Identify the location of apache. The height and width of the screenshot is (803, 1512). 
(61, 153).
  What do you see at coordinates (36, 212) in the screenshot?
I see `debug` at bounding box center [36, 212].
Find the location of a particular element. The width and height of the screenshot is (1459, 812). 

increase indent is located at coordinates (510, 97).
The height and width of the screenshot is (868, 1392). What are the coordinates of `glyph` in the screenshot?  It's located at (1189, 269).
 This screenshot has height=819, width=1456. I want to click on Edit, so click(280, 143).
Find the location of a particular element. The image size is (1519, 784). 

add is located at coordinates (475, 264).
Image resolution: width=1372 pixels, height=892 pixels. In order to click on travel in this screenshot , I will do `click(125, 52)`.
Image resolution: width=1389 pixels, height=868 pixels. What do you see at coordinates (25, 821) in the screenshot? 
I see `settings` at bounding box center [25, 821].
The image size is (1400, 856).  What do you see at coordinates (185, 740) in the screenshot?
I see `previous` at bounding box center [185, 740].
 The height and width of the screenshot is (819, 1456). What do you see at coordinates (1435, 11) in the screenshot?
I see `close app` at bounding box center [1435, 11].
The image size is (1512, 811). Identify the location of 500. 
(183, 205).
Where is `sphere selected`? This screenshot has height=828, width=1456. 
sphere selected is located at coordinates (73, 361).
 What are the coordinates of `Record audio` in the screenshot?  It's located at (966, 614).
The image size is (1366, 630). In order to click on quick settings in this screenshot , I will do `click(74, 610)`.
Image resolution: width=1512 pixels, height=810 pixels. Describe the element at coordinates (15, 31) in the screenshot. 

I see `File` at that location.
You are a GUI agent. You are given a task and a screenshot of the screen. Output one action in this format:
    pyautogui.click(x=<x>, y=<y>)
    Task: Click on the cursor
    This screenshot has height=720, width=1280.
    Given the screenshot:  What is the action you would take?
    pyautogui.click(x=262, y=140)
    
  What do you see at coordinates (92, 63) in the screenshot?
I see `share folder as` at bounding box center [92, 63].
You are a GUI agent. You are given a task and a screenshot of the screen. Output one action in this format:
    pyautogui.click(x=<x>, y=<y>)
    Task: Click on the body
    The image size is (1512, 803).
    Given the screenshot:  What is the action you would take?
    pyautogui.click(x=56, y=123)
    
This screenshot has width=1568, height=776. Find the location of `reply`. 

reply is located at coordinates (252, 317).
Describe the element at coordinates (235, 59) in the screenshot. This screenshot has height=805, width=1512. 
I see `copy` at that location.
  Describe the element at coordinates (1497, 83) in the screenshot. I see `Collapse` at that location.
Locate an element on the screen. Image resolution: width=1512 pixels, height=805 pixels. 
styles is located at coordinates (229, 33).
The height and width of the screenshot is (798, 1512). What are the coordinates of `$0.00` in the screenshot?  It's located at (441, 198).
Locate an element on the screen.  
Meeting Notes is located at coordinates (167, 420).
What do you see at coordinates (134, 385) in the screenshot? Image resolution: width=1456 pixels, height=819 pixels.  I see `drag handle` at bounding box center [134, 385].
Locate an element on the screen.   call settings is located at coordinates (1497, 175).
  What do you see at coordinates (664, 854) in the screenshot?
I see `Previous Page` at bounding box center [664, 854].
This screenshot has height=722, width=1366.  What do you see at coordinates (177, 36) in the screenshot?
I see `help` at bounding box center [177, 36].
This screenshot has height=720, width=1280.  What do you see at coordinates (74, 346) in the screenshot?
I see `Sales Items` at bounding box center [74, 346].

+ + + + + + +

» **Set problem**:
Rewrite all the records above, changing each occurrence of "Image resolution" to "Screen resolution" and leaving every other part unaltered.

» **Task response**:
Identify the location of apache. The height and width of the screenshot is (803, 1512). 
(61, 153).
  What do you see at coordinates (36, 212) in the screenshot?
I see `debug` at bounding box center [36, 212].
Find the location of a particular element. The width and height of the screenshot is (1459, 812). 

increase indent is located at coordinates (510, 97).
The height and width of the screenshot is (868, 1392). What are the coordinates of `glyph` in the screenshot?  It's located at (1189, 269).
 This screenshot has height=819, width=1456. I want to click on Edit, so click(280, 143).
Find the location of a particular element. The image size is (1519, 784). 

add is located at coordinates (475, 264).
Screen resolution: width=1372 pixels, height=892 pixels. In order to click on travel in this screenshot , I will do `click(125, 52)`.
Screen resolution: width=1389 pixels, height=868 pixels. What do you see at coordinates (25, 821) in the screenshot? 
I see `settings` at bounding box center [25, 821].
The image size is (1400, 856).  What do you see at coordinates (185, 740) in the screenshot?
I see `previous` at bounding box center [185, 740].
 The height and width of the screenshot is (819, 1456). What do you see at coordinates (1435, 11) in the screenshot?
I see `close app` at bounding box center [1435, 11].
The image size is (1512, 811). Identify the location of 500. 
(183, 205).
Where is `sphere selected`? This screenshot has height=828, width=1456. 
sphere selected is located at coordinates (73, 361).
 What are the coordinates of `Record audio` in the screenshot?  It's located at (966, 614).
The image size is (1366, 630). In order to click on quick settings in this screenshot , I will do `click(74, 610)`.
Screen resolution: width=1512 pixels, height=810 pixels. Describe the element at coordinates (15, 31) in the screenshot. 

I see `File` at that location.
You are a GUI agent. You are given a task and a screenshot of the screen. Output one action in this format:
    pyautogui.click(x=<x>, y=<y>)
    Task: Click on the cursor
    This screenshot has height=720, width=1280.
    Given the screenshot:  What is the action you would take?
    pyautogui.click(x=262, y=140)
    
  What do you see at coordinates (92, 63) in the screenshot?
I see `share folder as` at bounding box center [92, 63].
You are a GUI agent. You are given a task and a screenshot of the screen. Output one action in this format:
    pyautogui.click(x=<x>, y=<y>)
    Task: Click on the body
    The image size is (1512, 803).
    Given the screenshot:  What is the action you would take?
    pyautogui.click(x=56, y=123)
    
This screenshot has width=1568, height=776. Find the location of `reply`. 

reply is located at coordinates (252, 317).
Describe the element at coordinates (235, 59) in the screenshot. This screenshot has height=805, width=1512. 
I see `copy` at that location.
  Describe the element at coordinates (1497, 83) in the screenshot. I see `Collapse` at that location.
Locate an element on the screen. Screen resolution: width=1512 pixels, height=805 pixels. 
styles is located at coordinates (229, 33).
The height and width of the screenshot is (798, 1512). What are the coordinates of `$0.00` in the screenshot?  It's located at (441, 198).
Locate an element on the screen.  
Meeting Notes is located at coordinates (167, 420).
What do you see at coordinates (134, 385) in the screenshot? Screen resolution: width=1456 pixels, height=819 pixels.  I see `drag handle` at bounding box center [134, 385].
Locate an element on the screen.   call settings is located at coordinates (1497, 175).
  What do you see at coordinates (664, 854) in the screenshot?
I see `Previous Page` at bounding box center [664, 854].
This screenshot has height=722, width=1366.  What do you see at coordinates (177, 36) in the screenshot?
I see `help` at bounding box center [177, 36].
This screenshot has height=720, width=1280.  What do you see at coordinates (74, 346) in the screenshot?
I see `Sales Items` at bounding box center [74, 346].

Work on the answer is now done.